Prior to the Lotus tuned version, the range topper was the GSi 3000 upon which the Lotus Carlton was based. At launch in 1986 it had 177 hp-metric giving it a top speed of 134 mi/h. In 1990, power was increased by going from two valves per cylinder to four, creating a 24-valve engine, resulting in 204 hp-metric which allowed 0-62 mph to be dispatched in 7.6 seconds and increased the top speed to 149 mi/h. It was also available with an Automatic gearbox, which reduced the top speed to 146 mi/h and increased the 0–62 mph time to 8.6 seconds. There was also a Carlton Diamond 3.0 24v Estate available. Identical to the GSI but with an estate body shell and without some of the sporting accoutrements, it sold in much more limited numbers (90) and so is a much rarer sight.

===Guinness World Record===
In June 1992 two teams from Horley Round Table, Surrey, UK, set a Guinness World Record time of 77 hours 34 minutes, driving a total 6,700 km across the then 12 EC countries in two Vauxhall Carlton 24V 3000 GSi's (J870 FFM and J751 DYC).

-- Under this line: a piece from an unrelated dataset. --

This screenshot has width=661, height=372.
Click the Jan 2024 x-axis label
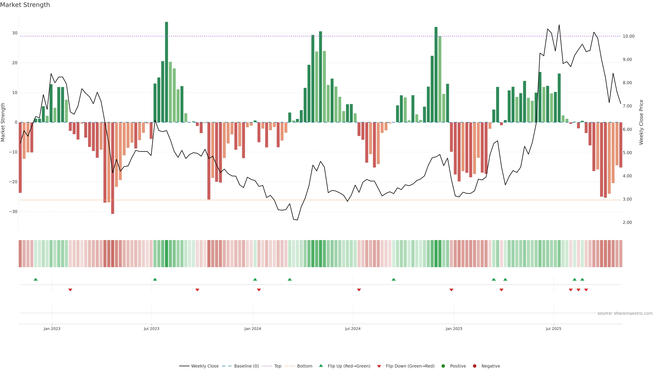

The Carltons were provided by Vauxhall Motors and the record attempt was also supported by Mobil Oil and the Royal Automobile Club.

==Survival rate==
As of September 2023, 206 examples of the Carlton were still on Britain's roads, with most remaining examples believed to be the high performance 3000 GSi and Lotus versions of the MK2 model.